EXCERTO FORNECIDO:
--
1. A Autora é uma sociedade comercial que se dedica à produção, torrefacção, comercialização, distribuição e venda de cafés e outras actividades conexas.
2. O Réu G. C. é comerciante em nome individual e explora o estabelecimento comercial denominado “Café Restaurante ...”, sito na Estrada Nacional …, …, em ..., Chaves.
3. No exercício das respectivas actividades, Autora e o Primeiro Réu celebraram, em 22 de Junho de 2016, o contrato de fornecimento em regime de exclusividade n.º 2016CE00174, para fornecimento de café no estabelecimento comercial supra referido, conforme resulta do teor de fls. 7 e 7v cujo clausulado aqui se considera integralmente reproduzido para os devidos efeitos legais.
--
O QUE FAZER:
Transcreva do excerto o passo que vai de "2. O Réu G." a "em ..., Chaves." e substitua nele "comerciante em nome individual" por "empresário em nome individual".

DADOS FORNECIDOS:
--
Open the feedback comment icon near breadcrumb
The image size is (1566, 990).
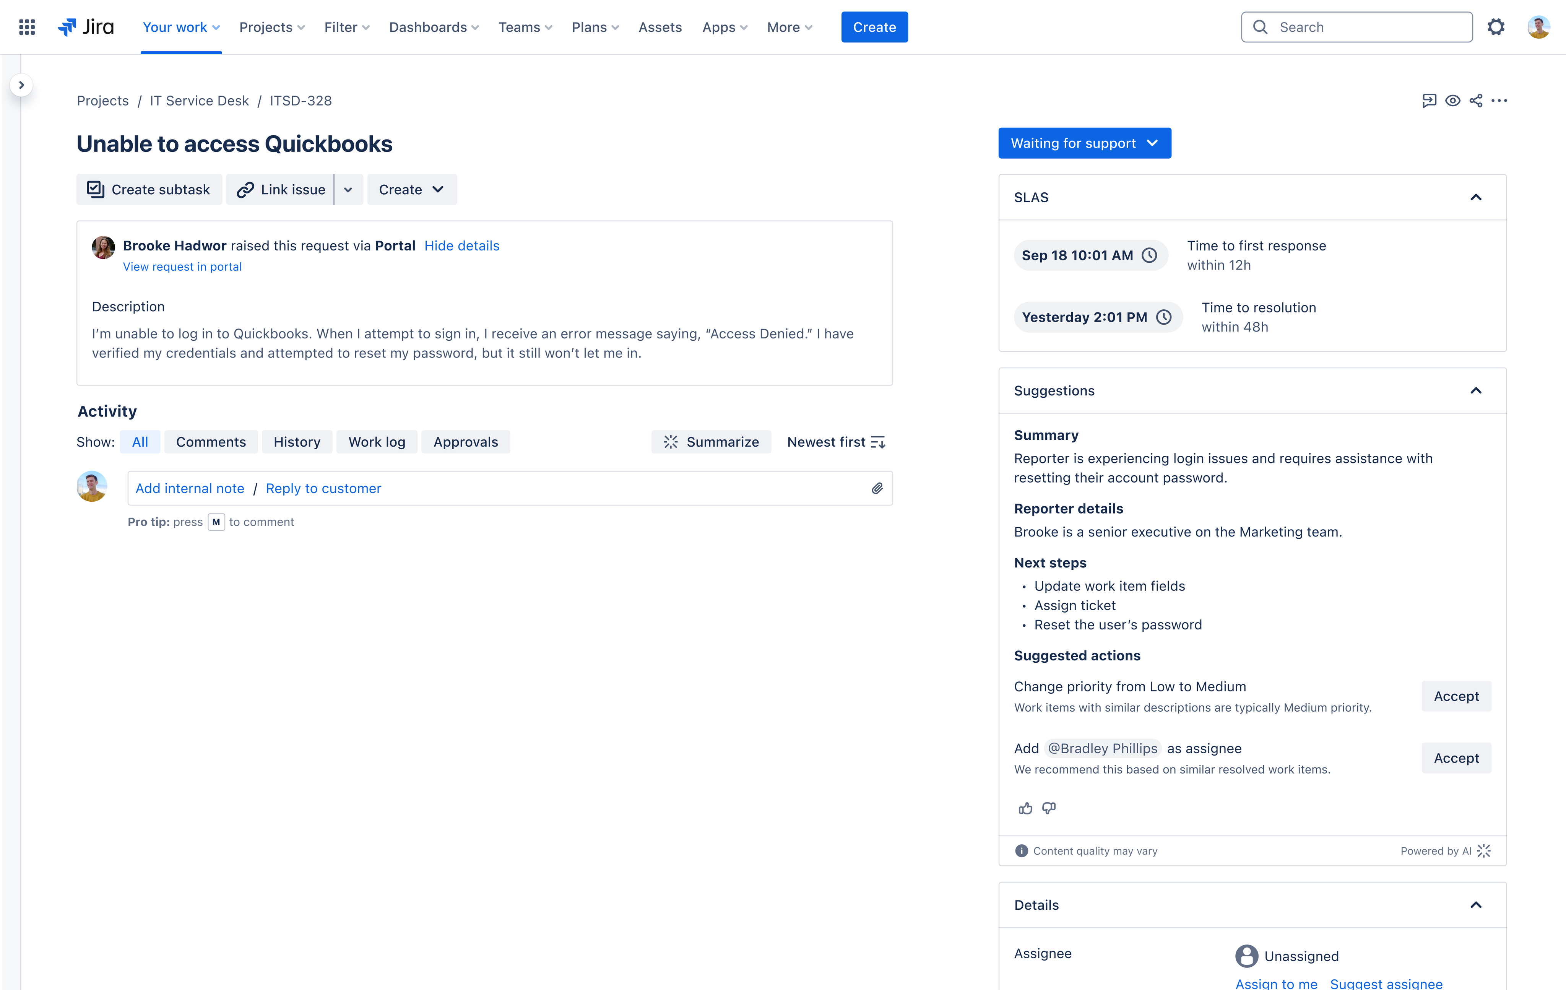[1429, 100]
--
EXERCÍCIO RESOLVIDO:
2. O Réu G. C. é empresário em nome individual e explora o estabelecimento comercial denominado “Café Restaurante ...”, sito na Estrada Nacional …, …, em ..., Chaves.